Defendant signed the lease, as lessee, using a name different from the name appearing as lessee in the body of the lease, and accepted the lease as signed by plaintiffs Blackman and Brandenstein, as lessors, even though it appeared from the body of the lease that there was a trust known as the “F. C. Blackman Trust No. 1896” and that the “trust” and the Western Trust and Savings Bank were the lessors; and entered into possession of the property. Defendant accepted the keys and has not returned them, and placed signs upon the building and the signs remained there four or five weeks, and the defendant was not disturbed in its possession of the premises. The lease was treated by the parties who signed it as a fully executed instrument at the time possession of the premises was delivered and accepted. The defendant, having gone into possession under these circumstances and its possession not having been disturbed, is not permitted in this action for rent to deny the title of those who signed the lease as lessors. Lataillade v. Santa Barbara Gas Co., 1881, 58 Cal. 4, 5; Reynolds v. Lewis, 1881, 59 Cal. 20, 21; San Juan Gold Co. v. San Juan Ridge, etc., Association, 1939, 34 Cal.App.2d 159, 167, 93 P.2d 582.

A concise statement of the principles applicable here is in Connolly v. Kilcourse, 1934, 285 Mass. 398, 189 N.E. 199, as follows: “A tenant in undisturbed possession under a lease cannot question his lessor's title. * * * He has agreed to pay for use of the premises and he is liable on his covenant so long as he has the use. It is immaterial whether or not the landlord has a good title. * * *

“We need not consider questions of title even if they have been argued, and although the parties tried the case upon these immaterial issues. The only defence possible for the defendant is eviction by superior title, and he has not been evicted, nor has he so pleaded.”

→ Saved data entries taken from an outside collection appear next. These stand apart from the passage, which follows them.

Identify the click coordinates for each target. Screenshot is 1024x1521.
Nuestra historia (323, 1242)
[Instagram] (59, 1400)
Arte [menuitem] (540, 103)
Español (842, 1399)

Defendant asserts that the lease is invalid because it lacks mutuality. It is not clear whether the reference is to mutuality of remedy or mutuality of obligation. Mutuality of remedy is a rule of equity, and therefore, does not apply in this action for rent. There is mutuality of obligation, the plaintiffs Blackman and Brandenstein being liable to defendant on the implied covenant of quiet enjoyment (LaFrance v. Kashishian, 1928, 204 Cal. 643, 269 P. 655), and the defendant being obligated on his covenant to pay rent.

The judgment is affirmed.

PARKER WOOD, Justice.

SCHAUER, P. J., and SHINN, J., concurred.